* Your goal *
Recast the entries from the start up to and including the line that contains "pyautogui.click(x=112, y=85)" as a numbered list, leaving out any blank lines.

======== Available data

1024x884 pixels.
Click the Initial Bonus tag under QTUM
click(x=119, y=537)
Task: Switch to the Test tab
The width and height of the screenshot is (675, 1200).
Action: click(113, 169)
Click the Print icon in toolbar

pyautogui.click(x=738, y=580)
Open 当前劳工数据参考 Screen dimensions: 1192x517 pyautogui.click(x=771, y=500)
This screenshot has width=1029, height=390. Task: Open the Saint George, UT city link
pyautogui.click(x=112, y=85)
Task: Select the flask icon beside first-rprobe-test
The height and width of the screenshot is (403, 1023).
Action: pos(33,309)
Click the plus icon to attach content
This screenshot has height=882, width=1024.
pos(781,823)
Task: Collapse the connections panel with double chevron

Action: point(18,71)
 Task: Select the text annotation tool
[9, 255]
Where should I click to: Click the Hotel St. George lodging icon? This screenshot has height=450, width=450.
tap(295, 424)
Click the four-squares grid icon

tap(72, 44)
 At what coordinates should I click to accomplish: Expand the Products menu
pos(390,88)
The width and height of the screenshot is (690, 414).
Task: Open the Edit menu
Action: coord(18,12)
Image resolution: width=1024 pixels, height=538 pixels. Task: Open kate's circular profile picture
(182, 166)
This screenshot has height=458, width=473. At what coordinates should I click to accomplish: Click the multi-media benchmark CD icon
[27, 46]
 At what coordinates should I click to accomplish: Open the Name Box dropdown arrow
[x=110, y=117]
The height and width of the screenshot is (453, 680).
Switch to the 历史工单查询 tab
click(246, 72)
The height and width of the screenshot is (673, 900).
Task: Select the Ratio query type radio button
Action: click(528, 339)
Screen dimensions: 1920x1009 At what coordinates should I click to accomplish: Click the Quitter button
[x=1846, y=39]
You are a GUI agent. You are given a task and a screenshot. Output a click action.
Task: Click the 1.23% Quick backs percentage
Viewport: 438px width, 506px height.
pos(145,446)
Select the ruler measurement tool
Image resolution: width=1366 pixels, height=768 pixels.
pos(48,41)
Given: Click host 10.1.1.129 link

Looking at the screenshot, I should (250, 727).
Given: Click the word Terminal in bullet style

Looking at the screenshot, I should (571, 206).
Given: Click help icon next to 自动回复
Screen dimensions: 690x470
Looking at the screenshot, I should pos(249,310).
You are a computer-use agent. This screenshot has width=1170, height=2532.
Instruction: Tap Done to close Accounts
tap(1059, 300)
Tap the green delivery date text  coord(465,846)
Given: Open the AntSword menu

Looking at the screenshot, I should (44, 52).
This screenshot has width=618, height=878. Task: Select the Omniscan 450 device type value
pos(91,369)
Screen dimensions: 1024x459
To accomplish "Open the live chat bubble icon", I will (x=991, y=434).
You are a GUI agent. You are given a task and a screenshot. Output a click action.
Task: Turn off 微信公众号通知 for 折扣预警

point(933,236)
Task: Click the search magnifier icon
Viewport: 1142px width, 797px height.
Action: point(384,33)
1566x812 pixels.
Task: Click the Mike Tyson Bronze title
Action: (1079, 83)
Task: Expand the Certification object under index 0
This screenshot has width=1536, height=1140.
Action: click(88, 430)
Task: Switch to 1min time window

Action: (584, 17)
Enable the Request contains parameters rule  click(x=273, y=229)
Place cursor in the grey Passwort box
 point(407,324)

================

* Solved exercise *
1. 1024x884 pixels.
2. Click the Initial Bonus tag under QTUM
3. click(x=119, y=537)
4. Task: Switch to the Test tab
5. The width and height of the screenshot is (675, 1200).
6. Action: click(113, 169)
7. Click the Print icon in toolbar
8. pyautogui.click(x=738, y=580)
9. Open 当前劳工数据参考 Screen dimensions: 1192x517 pyautogui.click(x=771, y=500)
10. This screenshot has width=1029, height=390. Task: Open the Saint George, UT city link
11. pyautogui.click(x=112, y=85)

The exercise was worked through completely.